Since the 1990s, there has been an enormous shift in the field of neurolinguistics. With modern
technology, researchers can study how the brains of normal speakers process language, and how a
damaged brain processes and compensates for injury.  This new technology allows us to track the
brain activity that is going on while people are reading, listening, and speaking, and also to get very
fine spatial resolution of the location of damaged areas of the brain. Fine spatial resolution comes
from magnetic resonance imaging (MRI), which gives exquisite pictures showing which brain areas
are damaged; the resolution of CT scans has also improved immensely. Tracking the brain’s
ongoing activity can be done in several ways. For some purposes, the best method is detecting the
electrical and magnetic signals that neurons send to one another by using sensors outside the skull
(functional magnetic resonance imaging, fMRI; electro-enecephalography, EEG;
magnetoencephalography, MEG; and event-related potentials, ERP). Another method is observing
the event-related optical signal, EROS; this involves detecting rapid changes in the way that neural
tissue scatters infra-red light, which can penetrate the skull and see about an inch into the brain. A
third family of methods involves tracking the changes in the flow of blood to different areas in the
brain by looking at oxygen concentrations (BOLD) or at changes the way in which the blood
absorbs near-infrared light (near-infrared spectroscopy, NIRS). Brain activity can also be changed
temporarily by transcranial magnetic stimulation (stimulation from outside the skull, TMS), so
researchers can see the effects of this stimulation on how well people speak, read, and understand
language. NIRS, EROS, ERP, and EEG techniques are risk-free, so they can ethically be used for
research on normal speakers, as well as on people with aphasia who would not particularly benefit
by being in a research study. TMS also appears to be safe.
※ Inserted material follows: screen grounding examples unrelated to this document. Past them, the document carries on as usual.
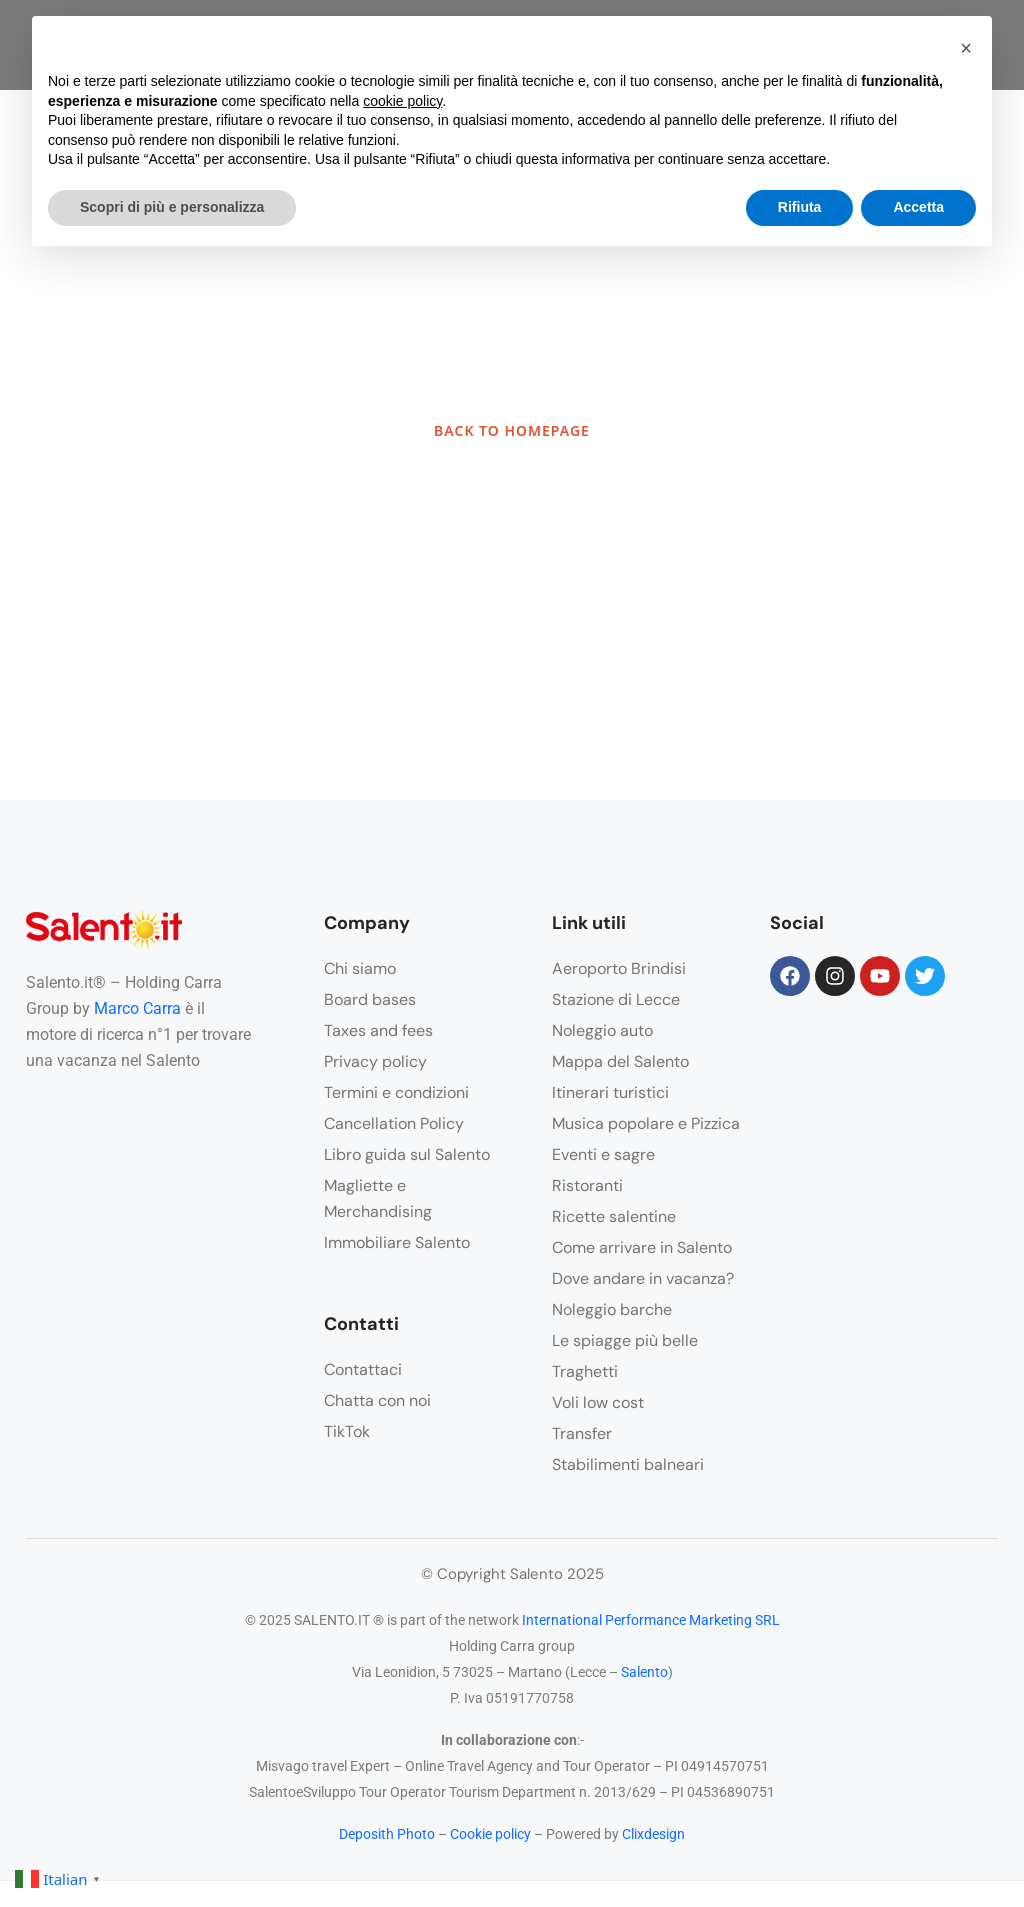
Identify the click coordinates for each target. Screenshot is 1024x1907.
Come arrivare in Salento (642, 1247)
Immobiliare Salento (397, 1242)
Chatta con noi (377, 1400)
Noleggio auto (602, 1030)
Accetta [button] (918, 207)
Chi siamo (360, 968)
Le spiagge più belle (625, 1340)
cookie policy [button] (402, 101)
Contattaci (363, 1369)
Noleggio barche (612, 1309)
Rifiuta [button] (800, 207)
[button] (966, 48)
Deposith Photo (387, 1834)
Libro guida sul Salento (407, 1154)
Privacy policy (375, 1061)
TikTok (347, 1431)
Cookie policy (490, 1834)
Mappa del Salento (620, 1061)
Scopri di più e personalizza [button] (172, 207)
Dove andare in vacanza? (643, 1278)
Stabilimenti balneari (628, 1464)
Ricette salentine (614, 1216)
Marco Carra (137, 1008)
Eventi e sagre (603, 1154)
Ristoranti (587, 1185)
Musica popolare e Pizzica (646, 1123)
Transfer (582, 1433)
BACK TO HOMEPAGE (512, 430)
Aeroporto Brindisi (619, 968)
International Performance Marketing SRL (651, 1620)
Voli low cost (598, 1402)
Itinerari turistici (610, 1092)
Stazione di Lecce (616, 999)
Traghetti (585, 1371)
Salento (644, 1672)
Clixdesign (653, 1834)
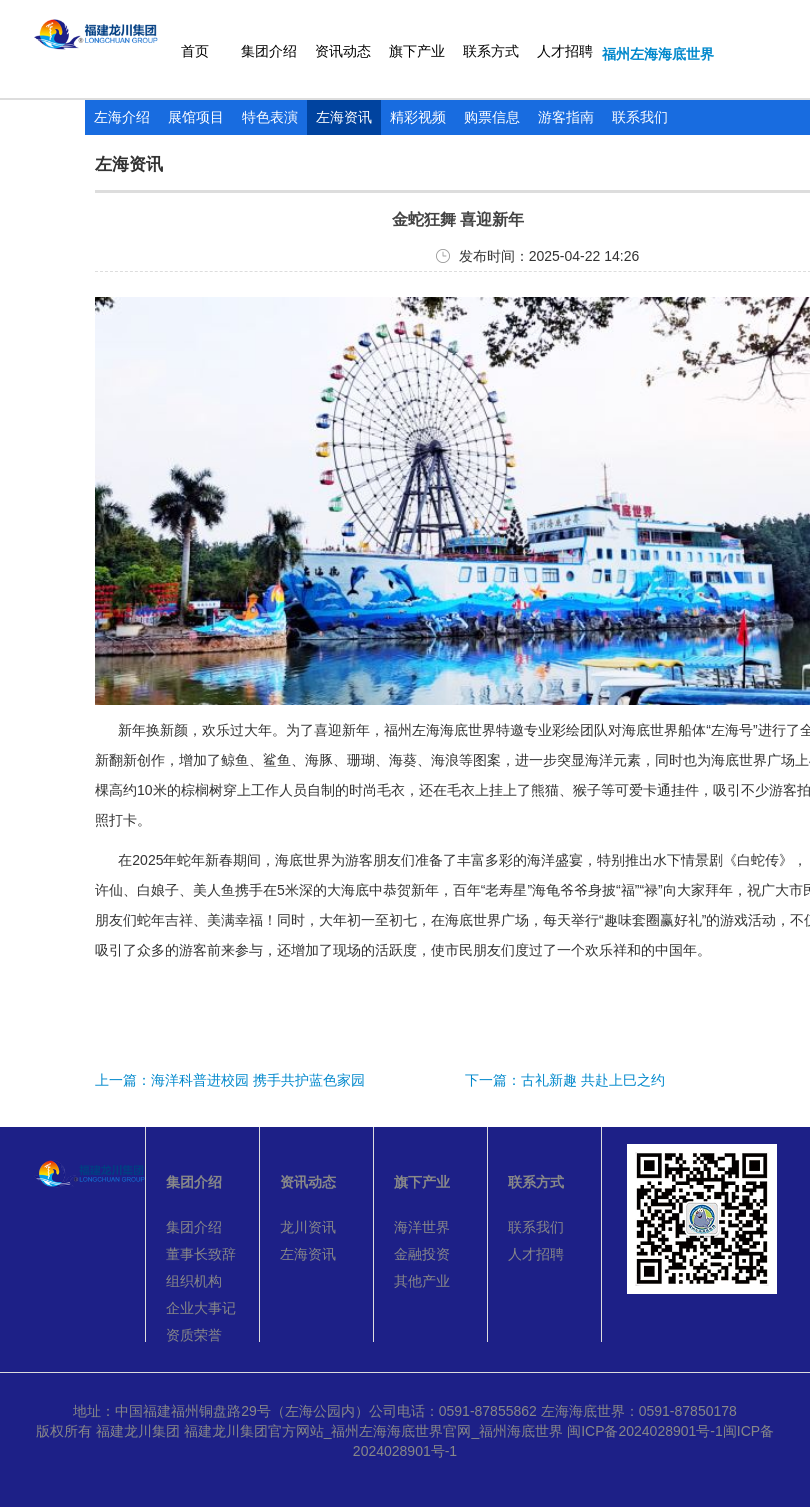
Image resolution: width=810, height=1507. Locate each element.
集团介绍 (269, 51)
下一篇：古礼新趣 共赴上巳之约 (565, 1080)
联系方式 (491, 51)
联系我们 (640, 117)
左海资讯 (344, 117)
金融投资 (422, 1254)
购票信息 (492, 117)
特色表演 (270, 117)
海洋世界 (422, 1227)
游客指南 (566, 117)
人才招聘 (565, 51)
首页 (195, 51)
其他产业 (422, 1281)
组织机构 (194, 1281)
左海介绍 (122, 117)
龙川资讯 (308, 1227)
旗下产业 (417, 51)
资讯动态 (343, 51)
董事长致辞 (201, 1254)
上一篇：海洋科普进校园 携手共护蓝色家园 (230, 1080)
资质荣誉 (194, 1335)
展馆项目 (196, 117)
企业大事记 (201, 1308)
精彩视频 (418, 117)
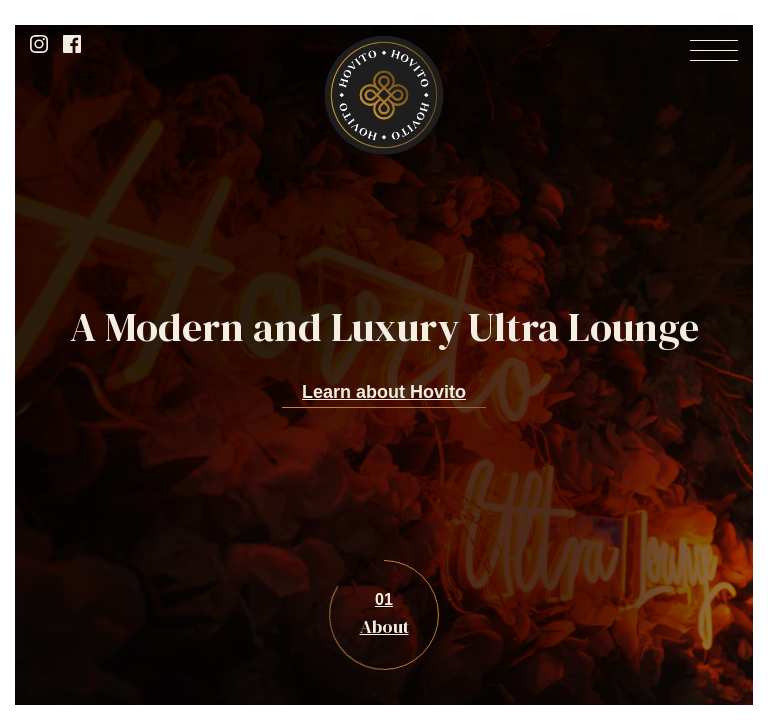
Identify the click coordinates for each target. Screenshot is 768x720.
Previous (60, 607)
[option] (384, 360)
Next (708, 607)
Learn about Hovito (384, 392)
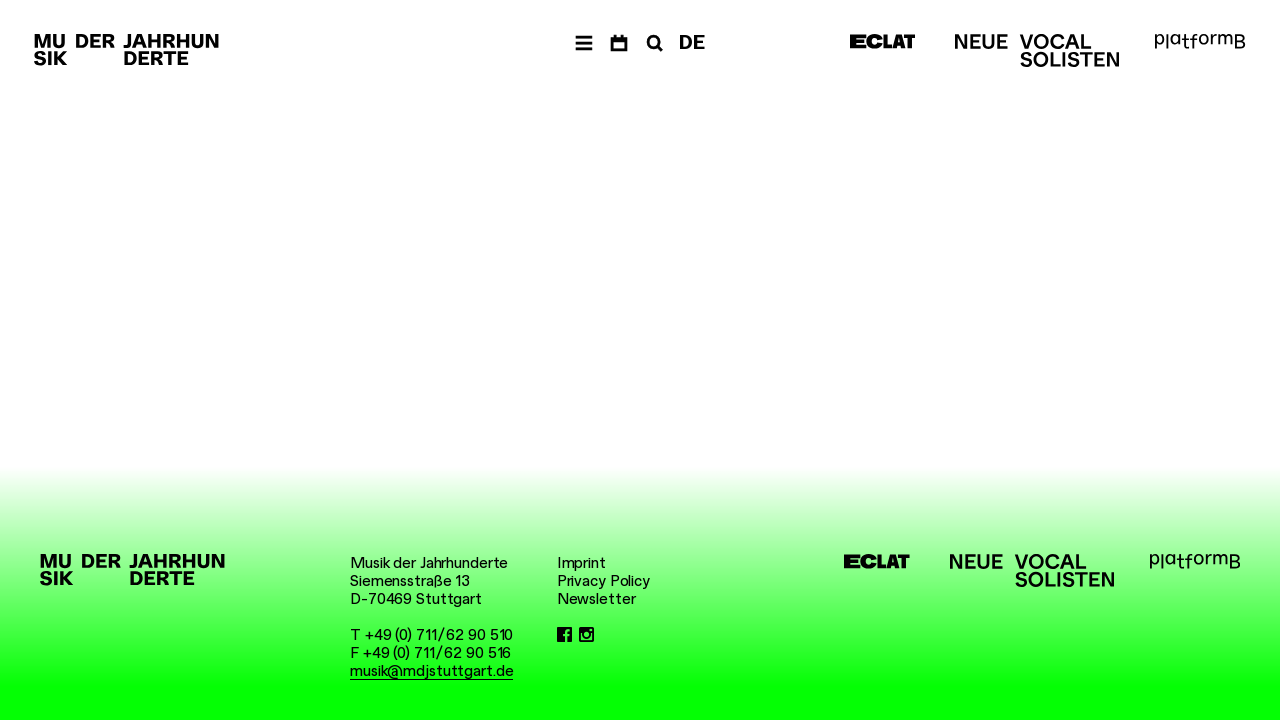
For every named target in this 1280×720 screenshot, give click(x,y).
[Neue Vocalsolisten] (1037, 50)
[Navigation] (584, 43)
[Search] (653, 43)
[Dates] (619, 43)
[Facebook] (564, 635)
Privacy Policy (603, 581)
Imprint (581, 563)
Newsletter (596, 599)
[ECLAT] (883, 41)
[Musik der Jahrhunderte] (126, 50)
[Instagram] (586, 635)
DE (692, 42)
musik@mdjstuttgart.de (431, 671)
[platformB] (1200, 41)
It is very complicated to figure out the details of how the information from different parts of the brain
might combine in real time, so another kind of advance has come from the development of ways to
use computers to simulate parts of what the brain might be doing during speaking or reading.

Investigations of exactly what people with aphasia and other language disorders can and cannot do
also continue to contribute to our understanding of the relationships between brain and language.
For example, comparing how people with aphasia perform on tests of syntax, combined with
detailed imaging of their brains, has shown that there are important individual differences in the
parts of the brain involved in using grammar. Also, comparing people with aphasia across
languages shows that the various types of aphasia have somewhat different symptoms in different
languages, depending on the kinds of opportunities for error that each language provides. For
example, in languages that have different forms for masculine and feminine pronouns or masculine
and feminine adjectives, people with aphasia may make gender errors in speaking, but in languages
that don’t have different forms for different genders, that particular problem can’t show up.